Your instructions:
In the rows below, substitute "Prosecco" for every occurrence of "Champagne" and reproduce the lines with nothing else changed. Omit the pictures from your output.

^^^^^^^^^^^^^^^^

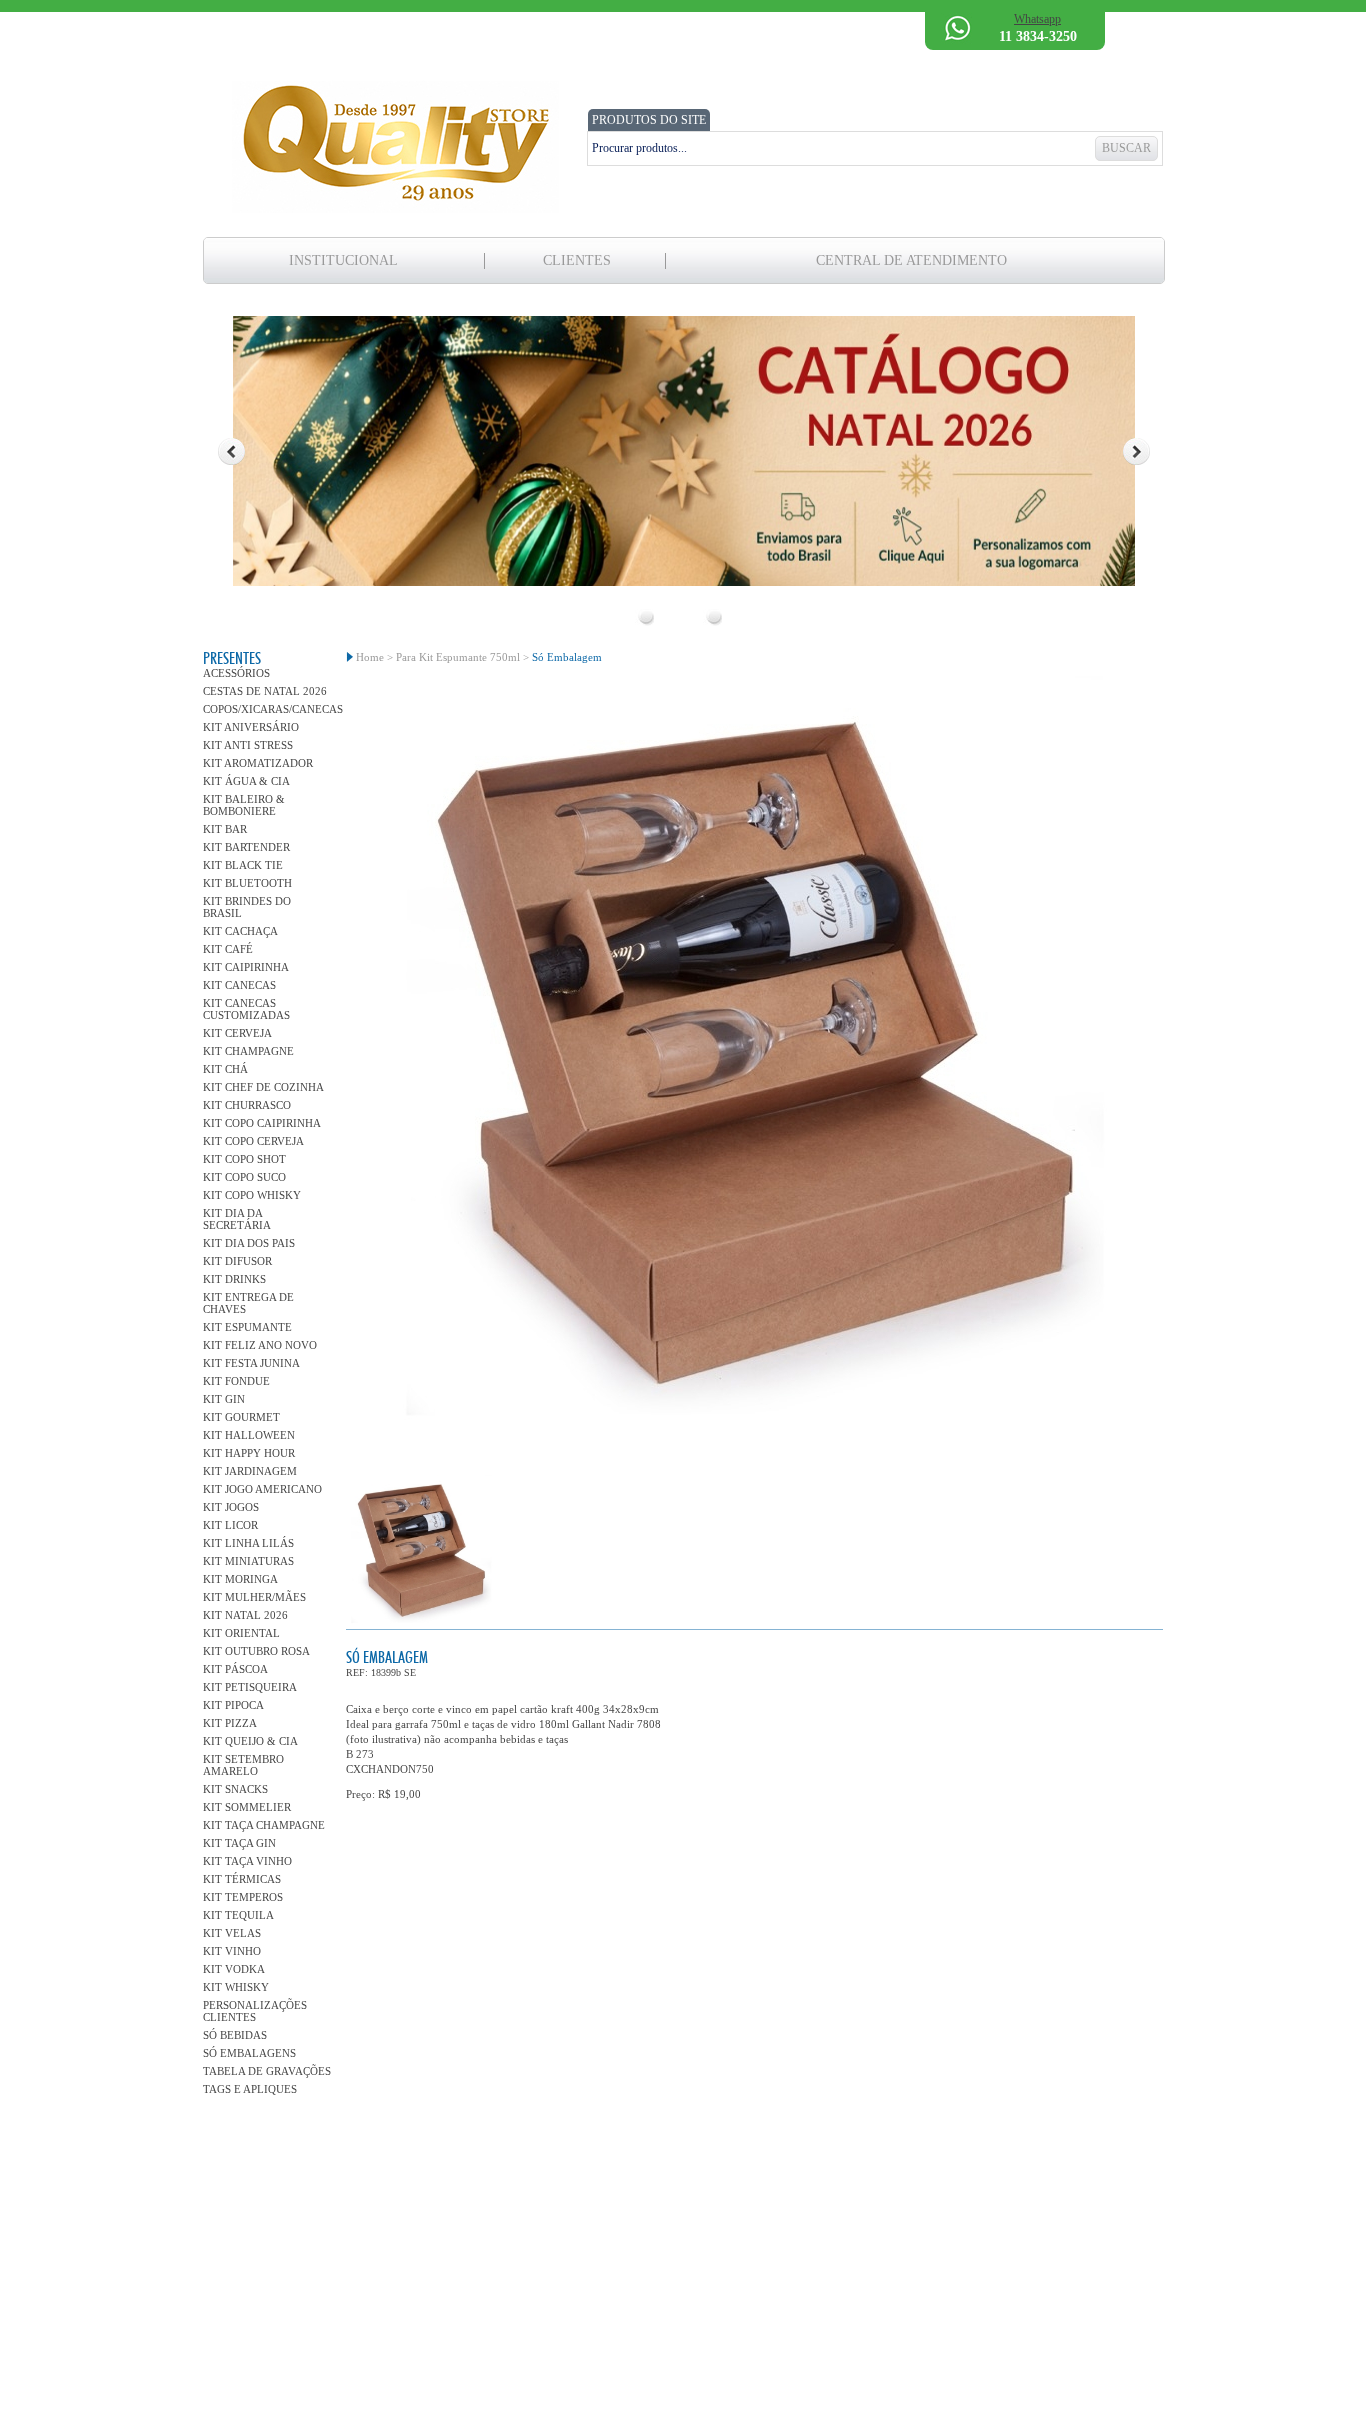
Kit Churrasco (247, 1105)
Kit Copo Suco (244, 1177)
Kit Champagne (248, 1051)
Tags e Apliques (250, 2089)
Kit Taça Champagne (264, 1825)
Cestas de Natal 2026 (265, 691)
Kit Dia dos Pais (249, 1243)
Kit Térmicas (242, 1879)
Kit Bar (225, 829)
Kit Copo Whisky (252, 1195)
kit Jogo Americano (262, 1489)
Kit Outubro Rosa (256, 1651)
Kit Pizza (230, 1723)
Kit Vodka (234, 1969)
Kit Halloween (249, 1435)
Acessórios (236, 673)
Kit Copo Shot (244, 1159)
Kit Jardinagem (250, 1471)
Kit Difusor (237, 1261)
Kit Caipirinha (246, 967)
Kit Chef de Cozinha (263, 1087)
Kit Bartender (246, 847)
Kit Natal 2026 (245, 1615)
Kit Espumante (247, 1327)
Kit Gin (224, 1399)
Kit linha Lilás (248, 1543)
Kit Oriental (241, 1633)
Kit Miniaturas (248, 1561)
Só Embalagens (249, 2053)
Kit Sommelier (247, 1807)
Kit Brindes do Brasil (247, 907)
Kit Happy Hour (249, 1453)
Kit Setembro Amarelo (243, 1765)
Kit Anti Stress (248, 745)
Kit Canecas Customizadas (246, 1009)
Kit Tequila (238, 1915)
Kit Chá (225, 1069)
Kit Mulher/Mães (254, 1597)
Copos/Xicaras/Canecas (267, 709)
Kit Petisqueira (250, 1687)
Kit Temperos (243, 1897)
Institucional (343, 260)
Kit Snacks (235, 1789)
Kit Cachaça (240, 931)
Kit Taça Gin (239, 1843)
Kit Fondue (236, 1381)
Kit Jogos (231, 1507)
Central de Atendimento (911, 260)
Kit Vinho (232, 1951)
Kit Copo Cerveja (253, 1141)
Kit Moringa (240, 1579)
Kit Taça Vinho (247, 1861)
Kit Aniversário (251, 727)
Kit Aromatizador (258, 763)
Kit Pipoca (233, 1705)
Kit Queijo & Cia (250, 1741)
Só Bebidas (235, 2035)
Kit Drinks (234, 1279)
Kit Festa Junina (251, 1363)
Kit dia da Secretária (237, 1219)
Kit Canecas (239, 985)
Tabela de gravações (267, 2071)
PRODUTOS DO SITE (649, 120)
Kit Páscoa (235, 1669)
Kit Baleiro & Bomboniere (244, 805)
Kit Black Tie (243, 865)
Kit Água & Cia (246, 781)
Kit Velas (232, 1933)
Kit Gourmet (241, 1417)
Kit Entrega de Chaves (248, 1303)
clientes (577, 260)
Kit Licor (230, 1525)
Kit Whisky (236, 1987)
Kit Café (228, 949)
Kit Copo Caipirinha (262, 1123)
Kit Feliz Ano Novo (260, 1345)
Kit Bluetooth (247, 883)
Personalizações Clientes (255, 2011)
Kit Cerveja (237, 1033)
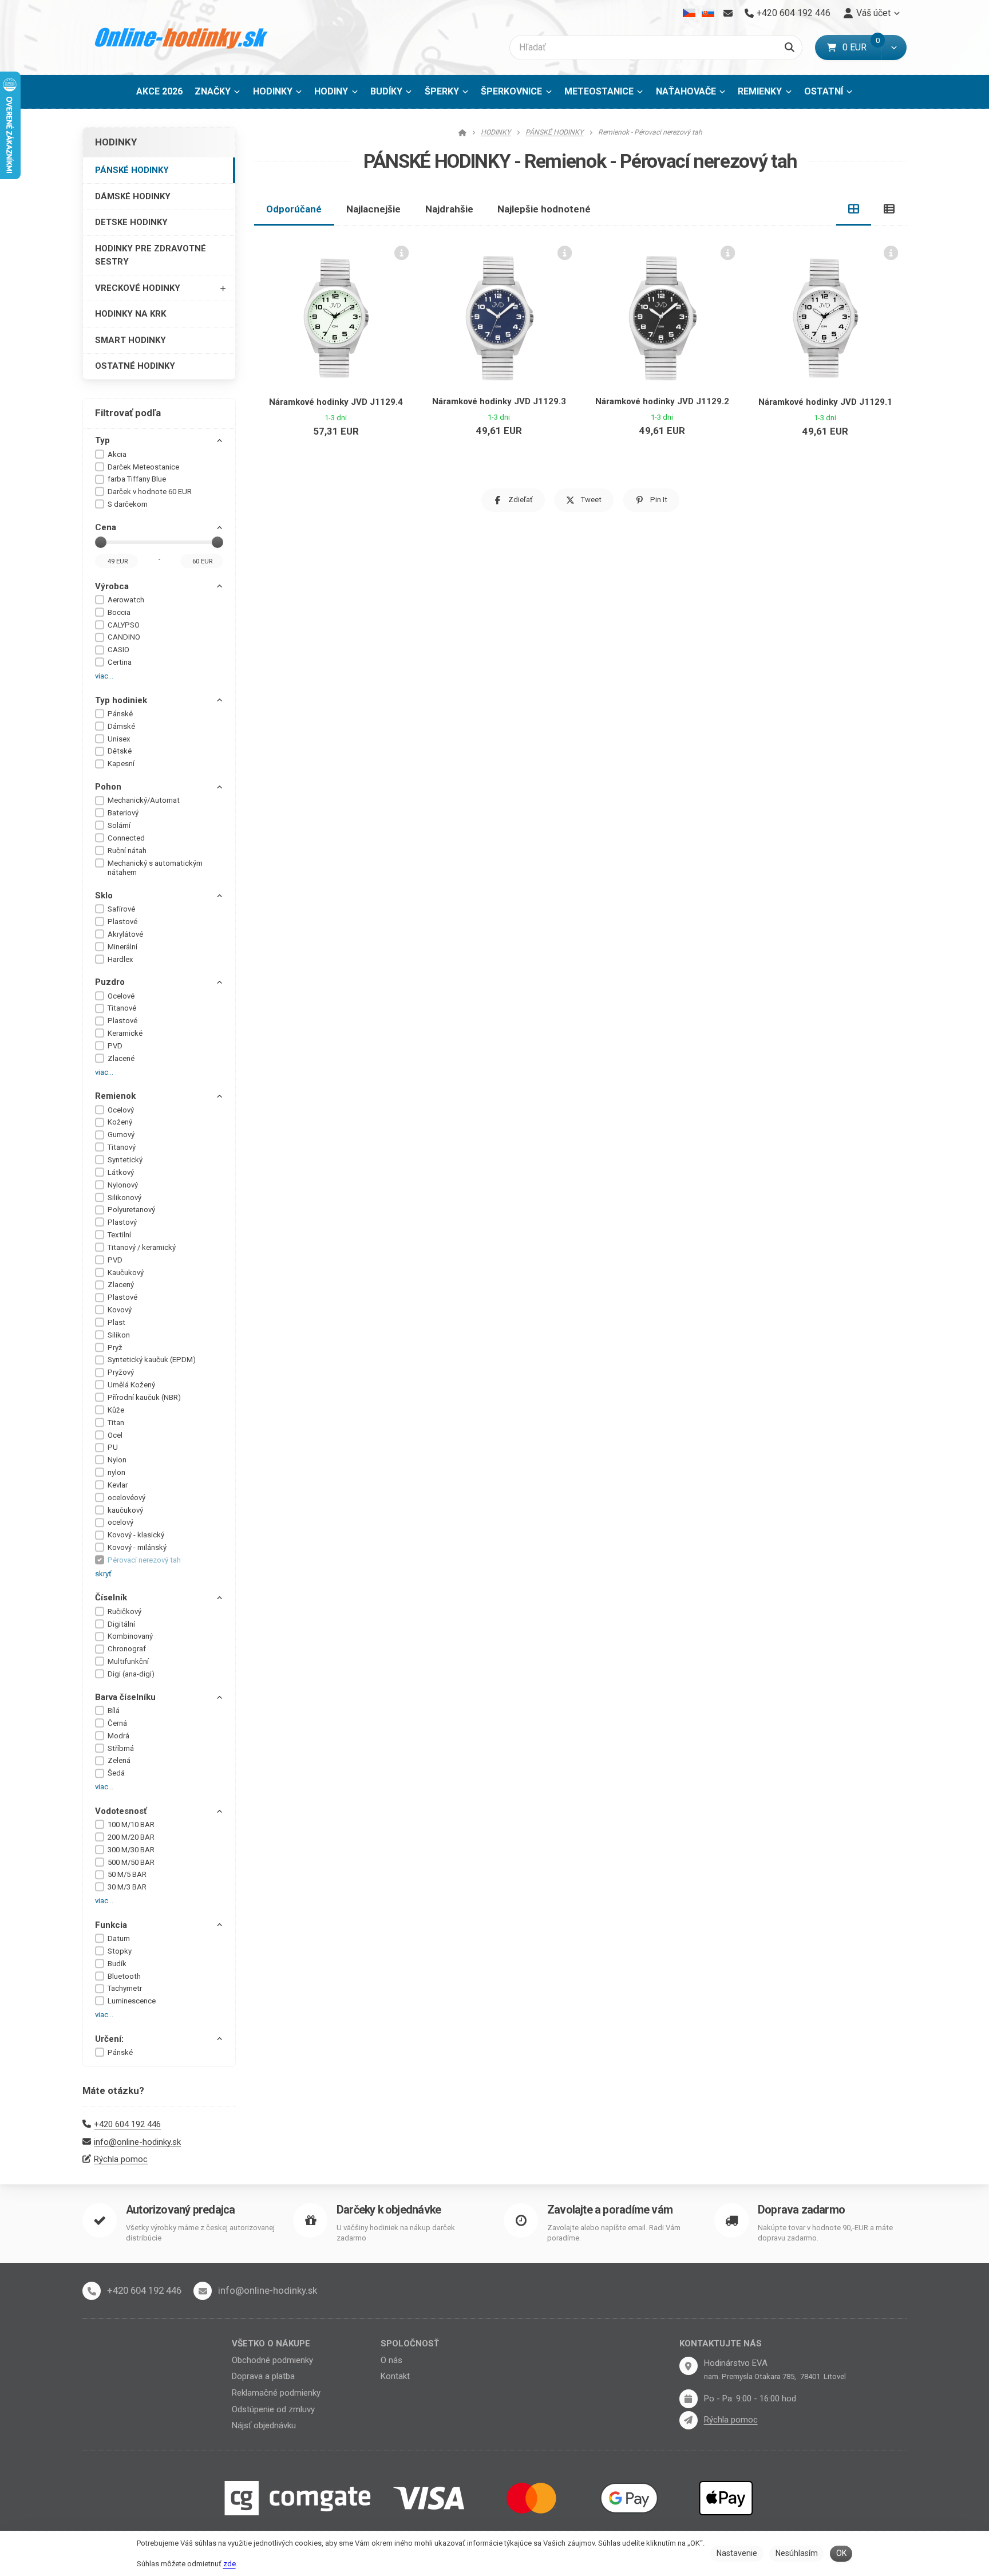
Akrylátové (125, 934)
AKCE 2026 (159, 91)
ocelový (120, 1522)
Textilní (119, 1234)
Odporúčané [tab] (294, 209)
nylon (116, 1472)
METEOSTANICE (599, 91)
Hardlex (120, 959)
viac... (104, 676)
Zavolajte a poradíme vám (609, 2209)
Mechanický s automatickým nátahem (155, 868)
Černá (117, 1723)
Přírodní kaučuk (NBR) (144, 1397)
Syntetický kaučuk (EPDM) (152, 1359)
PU (113, 1447)
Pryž (115, 1347)
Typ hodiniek (121, 700)
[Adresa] (688, 2366)
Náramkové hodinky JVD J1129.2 (662, 401)
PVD (115, 1046)
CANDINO (124, 637)
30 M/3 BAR (127, 1887)
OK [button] (841, 2553)
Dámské (121, 726)
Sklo (104, 895)
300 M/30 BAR (131, 1849)
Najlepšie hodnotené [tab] (544, 209)
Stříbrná (121, 1748)
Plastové (122, 921)
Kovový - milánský (137, 1547)
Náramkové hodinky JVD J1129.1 (825, 402)
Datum (119, 1938)
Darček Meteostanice (143, 467)
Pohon (108, 787)
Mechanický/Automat (144, 800)
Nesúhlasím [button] (797, 2553)
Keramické (125, 1033)
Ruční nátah (127, 850)
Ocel (115, 1435)
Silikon (119, 1335)
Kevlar (118, 1485)
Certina (120, 662)
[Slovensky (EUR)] (707, 13)
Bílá (114, 1710)
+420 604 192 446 (127, 2124)
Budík (117, 1963)
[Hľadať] (789, 47)
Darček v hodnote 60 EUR (150, 491)
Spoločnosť (410, 2343)
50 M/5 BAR (127, 1874)
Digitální (121, 1624)
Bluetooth (124, 1976)
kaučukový (125, 1510)
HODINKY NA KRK (130, 314)
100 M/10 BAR (131, 1824)
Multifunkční (128, 1661)
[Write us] (688, 2420)
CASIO (118, 649)
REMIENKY (760, 91)
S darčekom (128, 504)
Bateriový (123, 812)
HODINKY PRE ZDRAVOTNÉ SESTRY (150, 255)
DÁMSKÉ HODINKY (133, 196)
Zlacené (121, 1058)
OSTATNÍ (823, 91)
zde (229, 2563)
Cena (105, 527)
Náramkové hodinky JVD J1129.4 (336, 402)
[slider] (100, 542)
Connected (126, 838)
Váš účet (873, 12)
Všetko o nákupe (271, 2343)
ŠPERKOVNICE (511, 91)
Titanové (122, 1008)
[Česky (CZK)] (689, 13)
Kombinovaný (130, 1636)
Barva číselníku (125, 1697)
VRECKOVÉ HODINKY (137, 288)
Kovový (120, 1309)
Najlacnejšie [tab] (373, 209)
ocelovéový (126, 1497)
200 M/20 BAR (131, 1837)
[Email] (727, 13)
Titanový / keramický (142, 1247)
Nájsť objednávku (264, 2425)
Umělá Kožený (131, 1384)
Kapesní (121, 763)
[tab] (854, 209)
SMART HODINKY (130, 340)
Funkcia (111, 1925)
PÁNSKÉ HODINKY (132, 170)
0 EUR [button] (861, 47)
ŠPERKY (442, 91)
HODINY (331, 91)
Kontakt (395, 2376)
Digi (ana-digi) (131, 1674)
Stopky (120, 1951)
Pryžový (121, 1372)
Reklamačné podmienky (276, 2393)
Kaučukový (126, 1272)
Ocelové (121, 996)
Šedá (116, 1773)
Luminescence (132, 2001)
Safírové (121, 909)
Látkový (121, 1172)
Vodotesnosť (121, 1811)
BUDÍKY (386, 91)
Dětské (120, 751)
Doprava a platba (263, 2376)
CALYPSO (124, 625)
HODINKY (272, 91)
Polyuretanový (131, 1209)
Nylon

^^^^^^^^^^^^^^^^

Answer to this exercise:
Kit Churrasco (247, 1105)
Kit Copo Suco (244, 1177)
Kit Prosecco (248, 1051)
Tags e Apliques (250, 2089)
Kit Taça Prosecco (264, 1825)
Cestas de Natal 2026 (265, 691)
Kit Dia dos Pais (249, 1243)
Kit Térmicas (242, 1879)
Kit Bar (225, 829)
Kit Copo Whisky (252, 1195)
kit Jogo Americano (262, 1489)
Kit Outubro Rosa (256, 1651)
Kit Pizza (230, 1723)
Kit Vodka (234, 1969)
Kit Halloween (249, 1435)
Acessórios (236, 673)
Kit Copo Shot (244, 1159)
Kit Jardinagem (250, 1471)
Kit Difusor (237, 1261)
Kit Caipirinha (246, 967)
Kit Chef de Cozinha (263, 1087)
Kit Bartender (246, 847)
Kit Natal 2026 (245, 1615)
Kit Espumante (247, 1327)
Kit Gin (224, 1399)
Kit linha Lilás (248, 1543)
Kit Oriental (241, 1633)
Kit Miniaturas (248, 1561)
Só Embalagens (249, 2053)
Kit Sommelier (247, 1807)
Kit Brindes do Brasil (247, 907)
Kit Happy Hour (249, 1453)
Kit Setembro Amarelo (243, 1765)
Kit Anti Stress (248, 745)
Kit Canecas Customizadas (246, 1009)
Kit Tequila (238, 1915)
Kit Chá (225, 1069)
Kit Mulher/Mães (254, 1597)
Copos/Xicaras/Canecas (267, 709)
Kit Petisqueira (250, 1687)
Kit Temperos (243, 1897)
Institucional (343, 260)
Kit Snacks (235, 1789)
Kit Cachaça (240, 931)
Kit Taça Gin (239, 1843)
Kit Fondue (236, 1381)
Kit Jogos (231, 1507)
Central de Atendimento (911, 260)
Kit Vinho (232, 1951)
Kit Copo Cerveja (253, 1141)
Kit Moringa (240, 1579)
Kit Taça Vinho (247, 1861)
Kit Aniversário (251, 727)
Kit Aromatizador (258, 763)
Kit Pipoca (233, 1705)
Kit Queijo & Cia (250, 1741)
Só Bebidas (235, 2035)
Kit Drinks (234, 1279)
Kit Festa Junina (251, 1363)
Kit dia da Secretária (237, 1219)
Kit Canecas (239, 985)
Tabela de gravações (267, 2071)
PRODUTOS DO SITE (649, 120)
Kit Páscoa (235, 1669)
Kit Baleiro & Bomboniere (244, 805)
Kit Black Tie (243, 865)
Kit Água & Cia (246, 781)
Kit Velas (232, 1933)
Kit Gourmet (241, 1417)
Kit Entrega de Chaves (248, 1303)
clientes (577, 260)
Kit Licor (230, 1525)
Kit Whisky (236, 1987)
Kit Café (228, 949)
Kit Copo Caipirinha (262, 1123)
Kit Feliz Ano Novo (260, 1345)
Kit Bluetooth (247, 883)
Personalizações Clientes (255, 2011)
Kit Cerveja (237, 1033)
Akrylátové (125, 934)
AKCE 2026 (159, 91)
ocelový (120, 1522)
Textilní (119, 1234)
Odporúčané [tab] (294, 209)
nylon (116, 1472)
METEOSTANICE (599, 91)
Hardlex (120, 959)
viac... (104, 676)
Zavolajte a poradíme vám (609, 2209)
Mechanický s automatickým nátahem (155, 868)
Černá (117, 1723)
Přírodní kaučuk (NBR) (144, 1397)
Syntetický kaučuk (EPDM) (152, 1359)
PU (113, 1447)
Pryž (115, 1347)
Typ hodiniek (121, 700)
[Adresa] (688, 2366)
Náramkové hodinky JVD J1129.2 (662, 401)
PVD (115, 1046)
CANDINO (124, 637)
30 M/3 BAR (127, 1887)
OK [button] (841, 2553)
Dámské (121, 726)
Sklo (104, 895)
300 M/30 BAR (131, 1849)
Najlepšie hodnotené [tab] (544, 209)
Stříbrná (121, 1748)
Plastové (122, 921)
Kovový - milánský (137, 1547)
Náramkové hodinky JVD J1129.1 (825, 402)
Datum (119, 1938)
Darček Meteostanice (143, 467)
Pohon (108, 787)
Mechanický/Automat (144, 800)
Nesúhlasím [button] (797, 2553)
Keramické (125, 1033)
Ruční nátah (127, 850)
Ocel (115, 1435)
Silikon (119, 1335)
Kevlar (118, 1485)
Certina (120, 662)
[Slovensky (EUR)] (707, 13)
Bílá (114, 1710)
+420 604 192 446 (127, 2124)
Budík (117, 1963)
[Hľadať] (789, 47)
Darček v hodnote 60 EUR (150, 491)
Spoločnosť (410, 2343)
50 M/5 BAR (127, 1874)
Digitální (121, 1624)
Bluetooth (124, 1976)
kaučukový (125, 1510)
HODINKY NA KRK (130, 314)
100 M/10 BAR (131, 1824)
Multifunkční (128, 1661)
[Write us] (688, 2420)
CASIO (118, 649)
REMIENKY (760, 91)
S darčekom (128, 504)
Bateriový (123, 812)
HODINKY PRE ZDRAVOTNÉ SESTRY (150, 255)
DÁMSKÉ HODINKY (133, 196)
Zlacené (121, 1058)
OSTATNÍ (823, 91)
zde (229, 2563)
Cena (105, 527)
Náramkové hodinky JVD J1129.4 (336, 402)
[slider] (100, 542)
Connected (126, 838)
Váš účet (873, 12)
Všetko o nákupe (271, 2343)
ŠPERKOVNICE (511, 91)
Titanové (122, 1008)
[Česky (CZK)] (689, 13)
Kombinovaný (130, 1636)
Barva číselníku (125, 1697)
VRECKOVÉ HODINKY (137, 288)
Kovový (120, 1309)
Najlacnejšie [tab] (373, 209)
ocelovéový (126, 1497)
200 M/20 BAR (131, 1837)
[Email] (727, 13)
Titanový / keramický (142, 1247)
Nájsť objednávku (264, 2425)
Umělá Kožený (131, 1384)
Kapesní (121, 763)
[tab] (854, 209)
SMART HODINKY (130, 340)
Funkcia (111, 1925)
PÁNSKÉ HODINKY (132, 170)
0 EUR [button] (861, 47)
ŠPERKY (442, 91)
HODINY (331, 91)
Kontakt (395, 2376)
Digi (ana-digi) (131, 1674)
Stopky (120, 1951)
Pryžový (121, 1372)
Reklamačné podmienky (276, 2393)
Kaučukový (126, 1272)
Ocelové (121, 996)
Šedá (116, 1773)
Luminescence (132, 2001)
Safírové (121, 909)
Látkový (121, 1172)
Vodotesnosť (121, 1811)
BUDÍKY (386, 91)
Dětské (120, 751)
Doprava a platba (263, 2376)
CALYPSO (124, 625)
HODINKY (272, 91)
Polyuretanový (131, 1209)
Nylon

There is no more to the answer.